What the task asks.
Gather every line below where "target" appears.

Stored data.
_ _ _ _ _

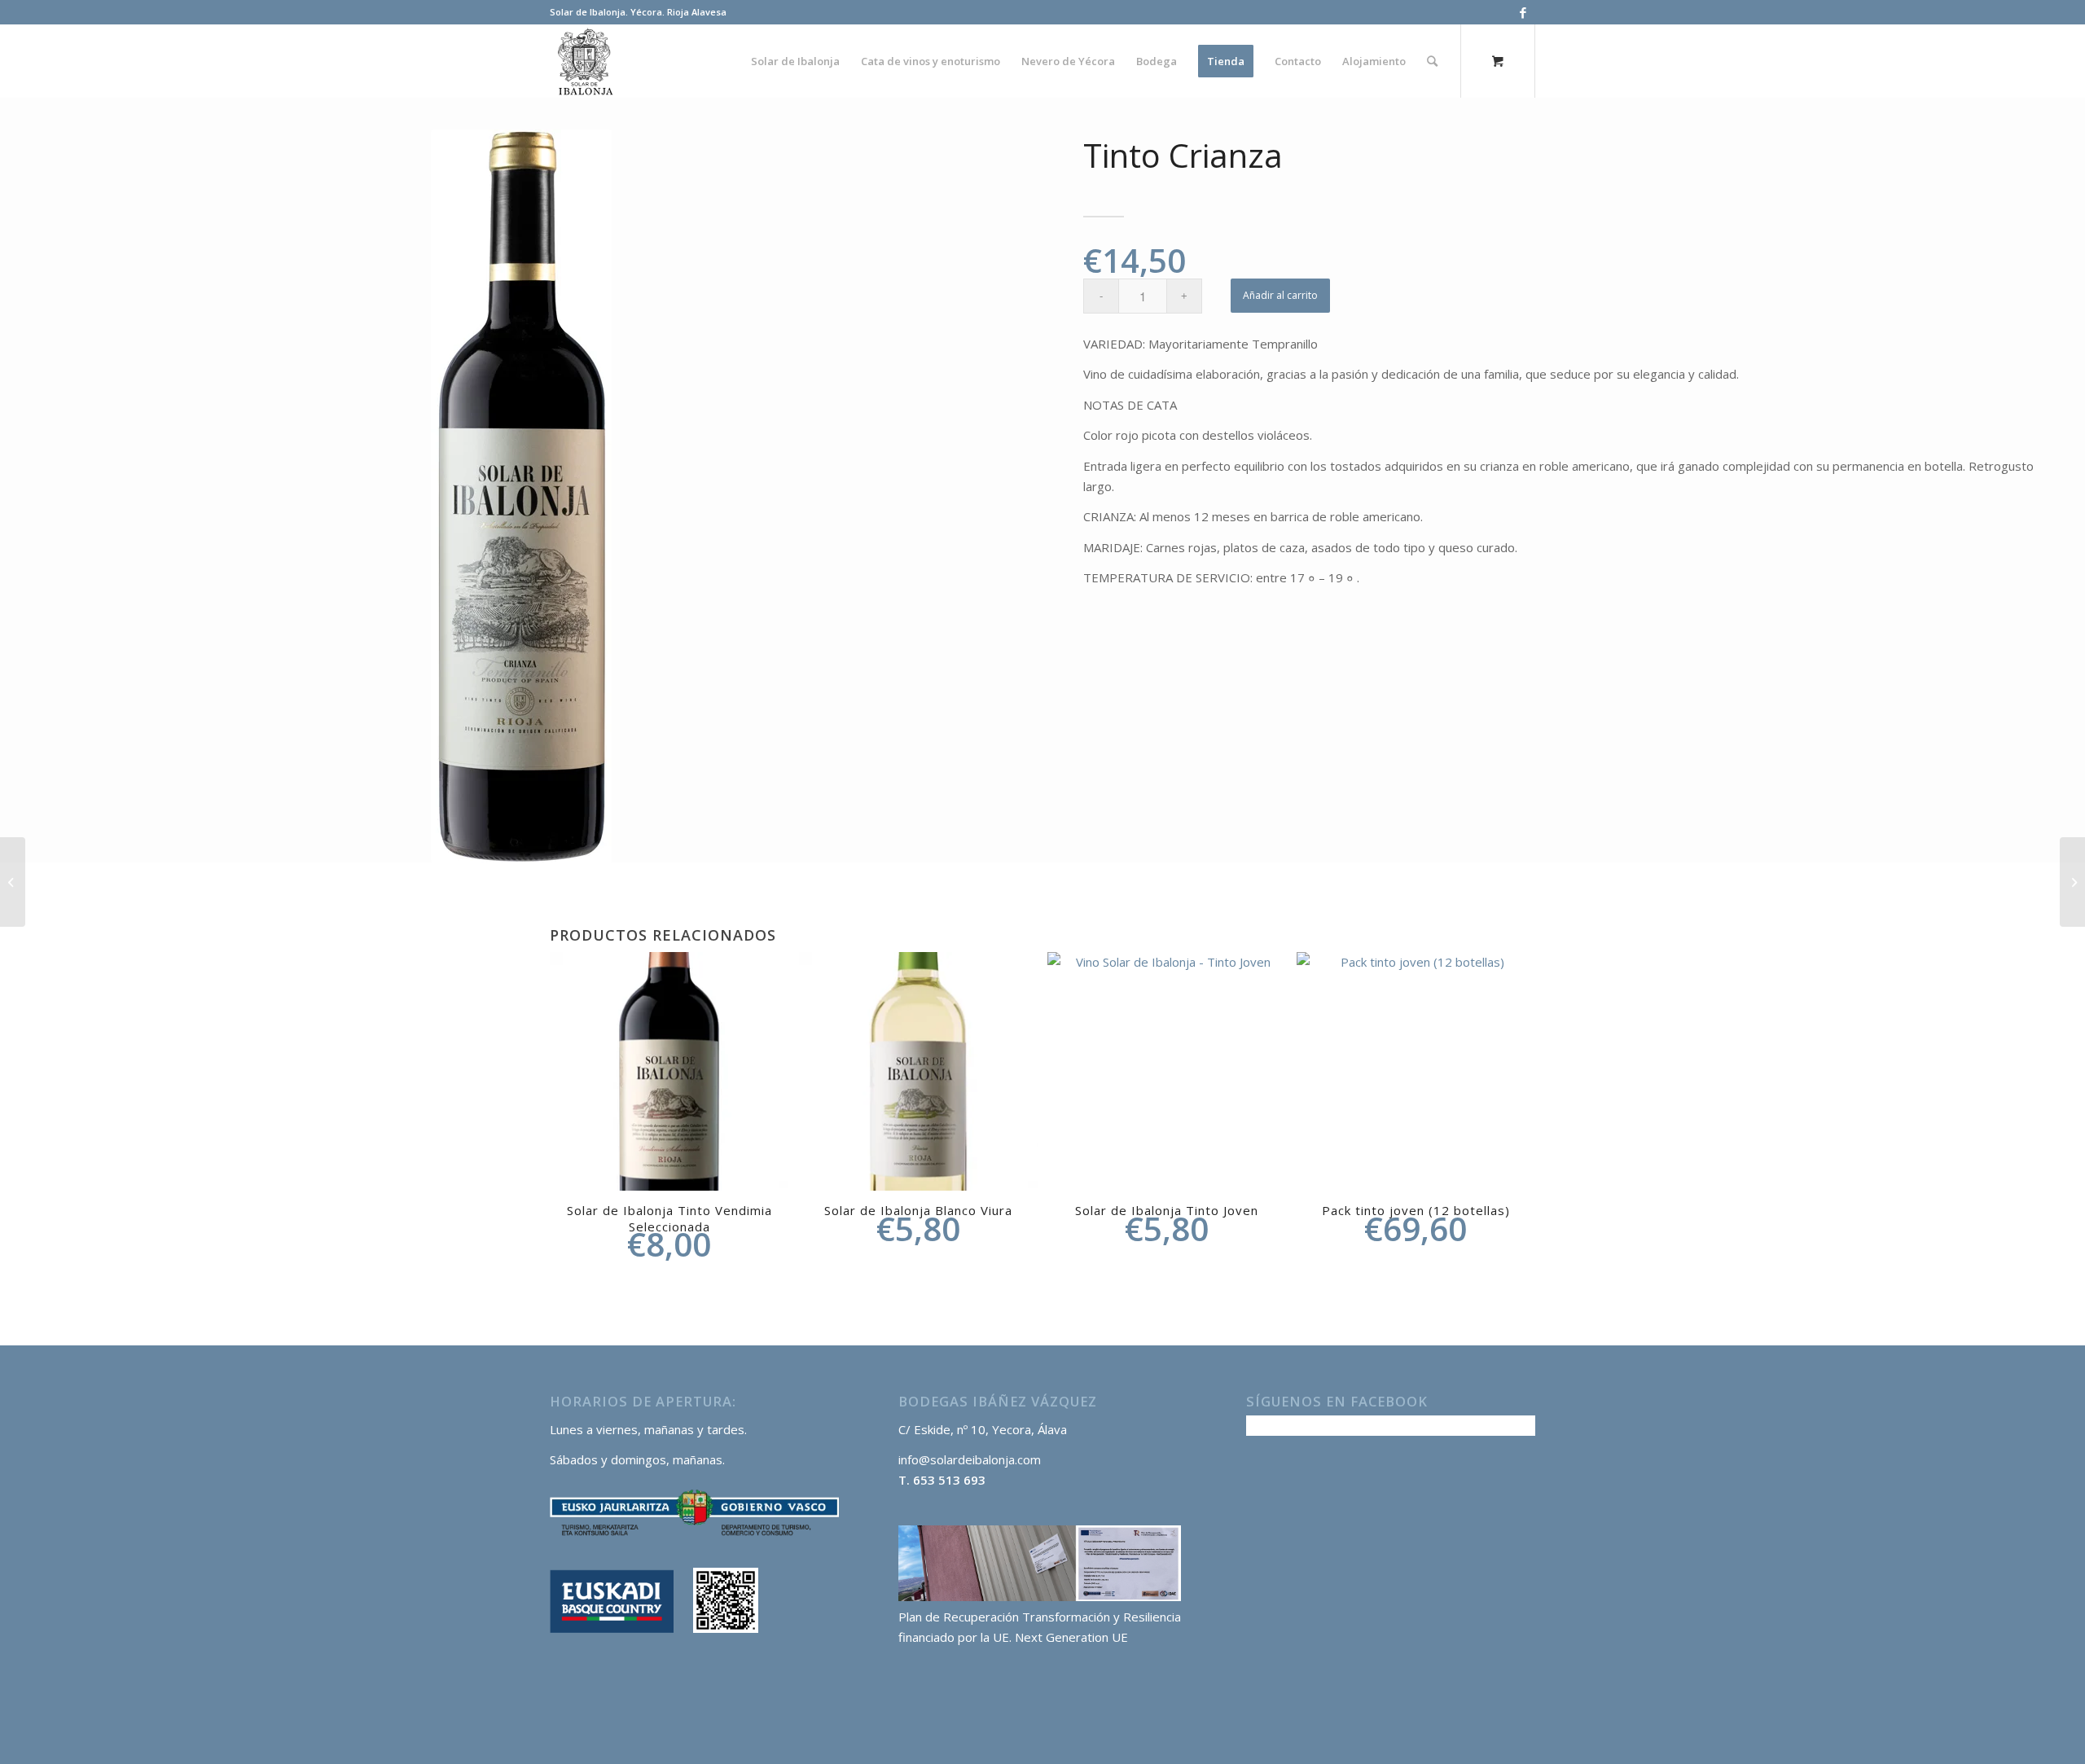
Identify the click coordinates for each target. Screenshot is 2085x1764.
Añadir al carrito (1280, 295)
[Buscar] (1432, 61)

_ _ _ _ _

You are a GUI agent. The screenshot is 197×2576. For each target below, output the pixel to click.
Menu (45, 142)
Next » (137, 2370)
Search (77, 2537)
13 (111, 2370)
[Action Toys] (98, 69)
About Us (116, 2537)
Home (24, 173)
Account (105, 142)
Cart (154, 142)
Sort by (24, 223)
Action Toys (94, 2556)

_ _ _ _ _

Exercise solution.
Identify the click coordinates for each target. Screenshot is 2085x1764.
You are a GUI agent. The screenshot is 197×2576. For each target below, output the pixel to click.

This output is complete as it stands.